There is a third company offering hosted UC and it’s probably the very first company that tapped into this opportunity four years ago – Engage Incorporated. Engage uses Siemens’ OpenScape to deliver voice as well as a number of other communication applications to its customers on a SaaS basis. Engage has had somewhat of a limited success as it has so far tried to bundle communications with other business applications – CRM, ERP, etc. – delivered as SaaS. OpenScape provides it with a unique competitive advantage, however, as it integrates with any PBX, any IM/chat client and any other vendor’s applications. It is one of the most open technologies available on the market today and is uniquely positioned as it does not seek to replace existing telephony or IM solutions but rather acts as the glue that converts disparate applications into a comprehensive unified communications environment.

 

While most service providers currently involved or considering hosted UC options already have some hosted/SaaS offerings – some started with email, others with telephony, yet others with CRM, etc. – going forward, hosted UC will provide an attractive revenue opportunity for telcos, VARs, etc., that do not yet have any hosted apps in their portfolio.
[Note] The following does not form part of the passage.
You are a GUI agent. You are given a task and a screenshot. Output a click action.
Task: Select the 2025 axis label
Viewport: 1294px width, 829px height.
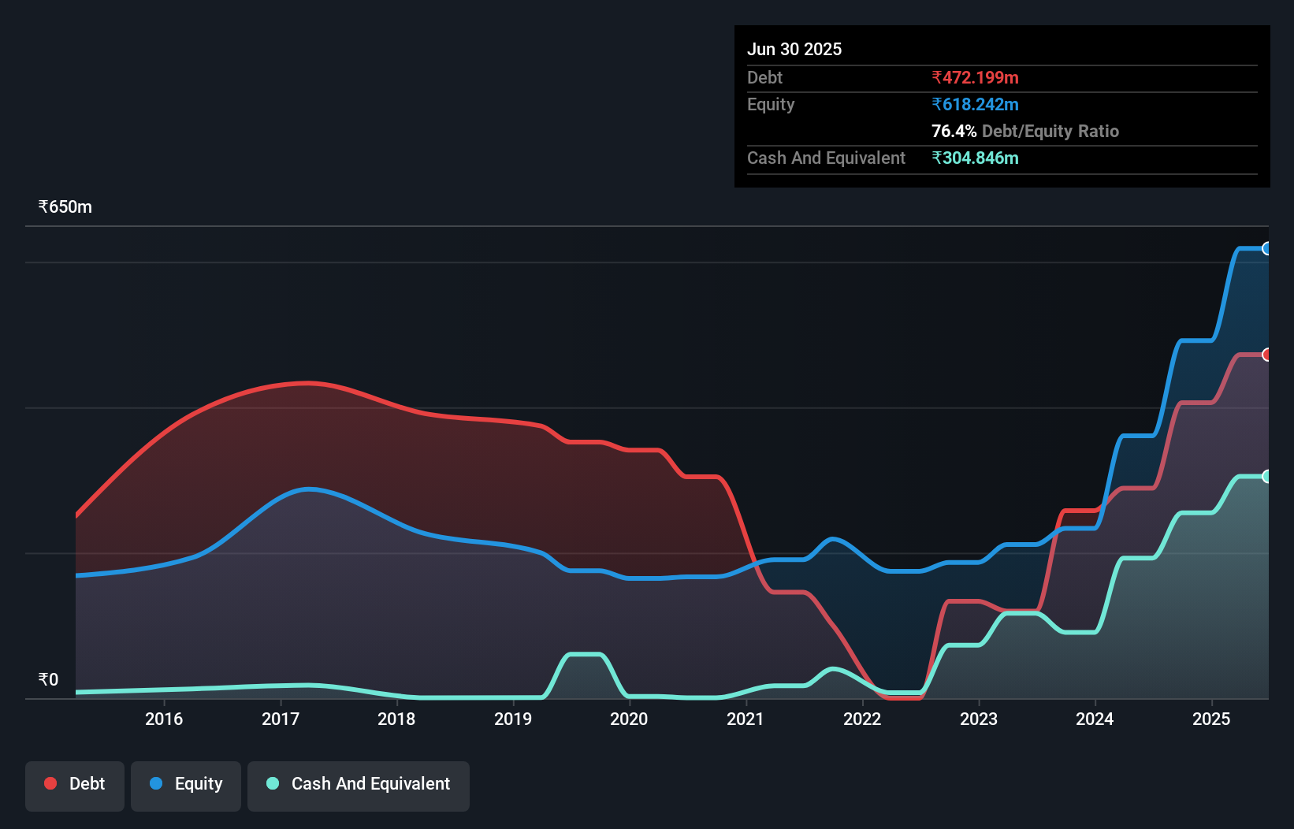[1212, 719]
Such providers may wish to consider OpenScape UC as it can enable them to integrate with multiple different premise-based infrastructure environments. Further, HiPath 8000 (OpenScape Voice) can enhance such service provider offerings with a telephony option as well. Developed from a softswitch and providing a robust PBX feature set, it provides a competitive alternative to existing hosted telephony platforms.

 

Siemens has long claimed to be striving to become a services company and with its open communications approach it seems well positioned to become one of the leading CaaS providers. Partnerships are going to be critical for its success in that space.

 

SaaS, and communications as a service, in particular, is not a panacea, neither today in the economic downturn, nor in the long term. It does offer a growth opportunity for service providers, however, and a viable option for businesses to test and trial new technologies and applications. Selecting the right platform from the start is going to determine each provider’s success in this space. Therefore, decision makers need to evaluate not only the existing platforms and their capabilities, but also each vendor’s vision and roadmap in order to make the right choice.